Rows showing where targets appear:
::::::
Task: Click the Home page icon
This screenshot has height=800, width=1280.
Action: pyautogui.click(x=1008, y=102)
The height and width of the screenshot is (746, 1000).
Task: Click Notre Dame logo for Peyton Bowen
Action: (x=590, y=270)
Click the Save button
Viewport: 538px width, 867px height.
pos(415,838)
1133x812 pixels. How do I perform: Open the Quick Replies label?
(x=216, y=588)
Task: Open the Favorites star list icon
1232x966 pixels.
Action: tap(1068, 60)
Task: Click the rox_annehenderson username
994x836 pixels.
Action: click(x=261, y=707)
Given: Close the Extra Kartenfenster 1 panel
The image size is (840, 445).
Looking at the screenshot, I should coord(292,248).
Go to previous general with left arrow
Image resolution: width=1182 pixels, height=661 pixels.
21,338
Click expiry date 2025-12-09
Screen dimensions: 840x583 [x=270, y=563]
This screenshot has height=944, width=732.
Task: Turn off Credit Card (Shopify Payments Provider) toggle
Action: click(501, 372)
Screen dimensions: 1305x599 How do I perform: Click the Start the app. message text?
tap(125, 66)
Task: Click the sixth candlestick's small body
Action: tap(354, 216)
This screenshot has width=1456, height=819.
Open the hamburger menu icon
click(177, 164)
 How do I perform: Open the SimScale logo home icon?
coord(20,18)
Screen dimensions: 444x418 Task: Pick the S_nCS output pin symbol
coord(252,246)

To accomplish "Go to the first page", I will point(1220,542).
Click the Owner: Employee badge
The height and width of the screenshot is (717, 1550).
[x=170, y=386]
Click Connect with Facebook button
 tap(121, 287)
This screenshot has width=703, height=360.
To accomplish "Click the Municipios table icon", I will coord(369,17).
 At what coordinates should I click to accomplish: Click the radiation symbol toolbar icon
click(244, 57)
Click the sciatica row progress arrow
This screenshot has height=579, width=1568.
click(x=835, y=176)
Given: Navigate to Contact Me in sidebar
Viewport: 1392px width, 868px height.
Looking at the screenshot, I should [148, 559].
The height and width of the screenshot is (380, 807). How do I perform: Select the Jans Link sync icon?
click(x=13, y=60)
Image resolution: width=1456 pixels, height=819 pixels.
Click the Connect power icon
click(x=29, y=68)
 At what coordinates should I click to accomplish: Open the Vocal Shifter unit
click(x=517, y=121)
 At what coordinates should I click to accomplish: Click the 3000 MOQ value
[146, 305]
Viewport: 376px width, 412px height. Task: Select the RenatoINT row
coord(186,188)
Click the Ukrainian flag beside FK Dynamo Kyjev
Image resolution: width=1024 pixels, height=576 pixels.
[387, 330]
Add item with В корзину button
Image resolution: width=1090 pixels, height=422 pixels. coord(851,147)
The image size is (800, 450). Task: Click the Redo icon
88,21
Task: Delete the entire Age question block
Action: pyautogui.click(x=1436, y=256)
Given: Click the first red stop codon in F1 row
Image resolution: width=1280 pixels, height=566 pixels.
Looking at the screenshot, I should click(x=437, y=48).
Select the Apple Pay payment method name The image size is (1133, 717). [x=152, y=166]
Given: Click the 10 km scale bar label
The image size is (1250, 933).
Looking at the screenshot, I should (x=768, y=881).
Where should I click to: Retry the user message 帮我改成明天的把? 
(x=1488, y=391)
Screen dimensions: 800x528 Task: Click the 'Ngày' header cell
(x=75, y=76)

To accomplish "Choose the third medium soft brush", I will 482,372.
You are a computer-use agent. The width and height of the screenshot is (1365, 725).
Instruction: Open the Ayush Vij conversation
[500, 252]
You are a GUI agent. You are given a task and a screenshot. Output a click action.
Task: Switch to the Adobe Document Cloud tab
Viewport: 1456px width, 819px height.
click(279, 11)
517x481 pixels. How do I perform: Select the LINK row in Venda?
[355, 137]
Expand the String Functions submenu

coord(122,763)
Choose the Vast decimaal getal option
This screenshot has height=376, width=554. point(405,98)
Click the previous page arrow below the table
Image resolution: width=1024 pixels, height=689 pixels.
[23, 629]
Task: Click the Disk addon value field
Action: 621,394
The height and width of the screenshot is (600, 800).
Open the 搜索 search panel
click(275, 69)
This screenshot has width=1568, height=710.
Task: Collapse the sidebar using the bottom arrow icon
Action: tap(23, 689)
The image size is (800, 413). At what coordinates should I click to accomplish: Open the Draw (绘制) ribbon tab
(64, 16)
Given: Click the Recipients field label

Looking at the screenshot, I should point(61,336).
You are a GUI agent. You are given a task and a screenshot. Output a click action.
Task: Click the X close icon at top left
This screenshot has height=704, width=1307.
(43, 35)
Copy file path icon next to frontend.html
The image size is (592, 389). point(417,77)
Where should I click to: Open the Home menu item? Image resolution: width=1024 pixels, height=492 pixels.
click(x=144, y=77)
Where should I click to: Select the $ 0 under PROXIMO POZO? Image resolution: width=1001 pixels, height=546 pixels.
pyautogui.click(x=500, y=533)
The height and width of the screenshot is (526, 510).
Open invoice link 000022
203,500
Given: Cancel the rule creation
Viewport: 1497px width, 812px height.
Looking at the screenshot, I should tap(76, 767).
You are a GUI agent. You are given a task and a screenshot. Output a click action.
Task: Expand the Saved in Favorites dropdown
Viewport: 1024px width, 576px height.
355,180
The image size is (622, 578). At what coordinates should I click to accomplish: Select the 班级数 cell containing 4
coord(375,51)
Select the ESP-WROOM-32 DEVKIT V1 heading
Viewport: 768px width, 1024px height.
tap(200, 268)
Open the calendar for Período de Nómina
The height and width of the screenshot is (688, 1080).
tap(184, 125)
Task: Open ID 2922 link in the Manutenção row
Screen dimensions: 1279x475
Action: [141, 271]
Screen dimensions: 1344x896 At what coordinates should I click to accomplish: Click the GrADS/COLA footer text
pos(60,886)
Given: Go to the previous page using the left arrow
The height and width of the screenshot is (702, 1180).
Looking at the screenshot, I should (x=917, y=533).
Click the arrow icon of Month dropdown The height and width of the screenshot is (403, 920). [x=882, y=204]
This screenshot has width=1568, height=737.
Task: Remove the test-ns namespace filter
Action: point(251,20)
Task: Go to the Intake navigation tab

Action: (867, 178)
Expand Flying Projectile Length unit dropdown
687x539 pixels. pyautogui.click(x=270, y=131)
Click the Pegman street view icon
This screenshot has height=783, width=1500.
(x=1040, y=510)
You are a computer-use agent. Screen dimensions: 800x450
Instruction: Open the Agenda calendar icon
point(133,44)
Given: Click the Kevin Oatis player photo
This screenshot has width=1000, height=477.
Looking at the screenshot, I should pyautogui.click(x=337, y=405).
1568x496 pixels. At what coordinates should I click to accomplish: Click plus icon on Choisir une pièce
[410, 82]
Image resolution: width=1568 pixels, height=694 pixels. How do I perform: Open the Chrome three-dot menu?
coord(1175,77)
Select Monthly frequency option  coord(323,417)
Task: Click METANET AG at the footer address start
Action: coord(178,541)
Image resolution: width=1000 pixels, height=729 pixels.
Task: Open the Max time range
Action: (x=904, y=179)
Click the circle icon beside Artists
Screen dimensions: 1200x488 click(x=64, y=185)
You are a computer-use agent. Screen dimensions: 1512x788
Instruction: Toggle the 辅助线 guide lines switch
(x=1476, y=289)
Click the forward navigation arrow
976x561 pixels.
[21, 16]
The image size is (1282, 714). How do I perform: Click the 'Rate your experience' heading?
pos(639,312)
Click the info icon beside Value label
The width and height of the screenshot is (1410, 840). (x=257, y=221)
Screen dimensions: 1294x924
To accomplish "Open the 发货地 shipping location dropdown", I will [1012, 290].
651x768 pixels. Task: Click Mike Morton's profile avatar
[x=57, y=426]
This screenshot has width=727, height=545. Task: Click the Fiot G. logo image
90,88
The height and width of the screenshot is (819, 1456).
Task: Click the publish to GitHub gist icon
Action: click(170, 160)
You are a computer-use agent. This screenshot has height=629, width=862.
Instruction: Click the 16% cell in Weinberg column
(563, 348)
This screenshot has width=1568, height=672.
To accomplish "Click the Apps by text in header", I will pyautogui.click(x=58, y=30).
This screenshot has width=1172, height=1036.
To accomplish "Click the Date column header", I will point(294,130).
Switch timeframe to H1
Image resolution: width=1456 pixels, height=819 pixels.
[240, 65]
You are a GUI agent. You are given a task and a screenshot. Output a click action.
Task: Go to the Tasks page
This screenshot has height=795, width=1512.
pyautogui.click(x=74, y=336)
::::::
### What this task involves
Count the lines in the material above that contain the string "Choose", matching case exactly, and reply with only the number.

### Result for this exercise
2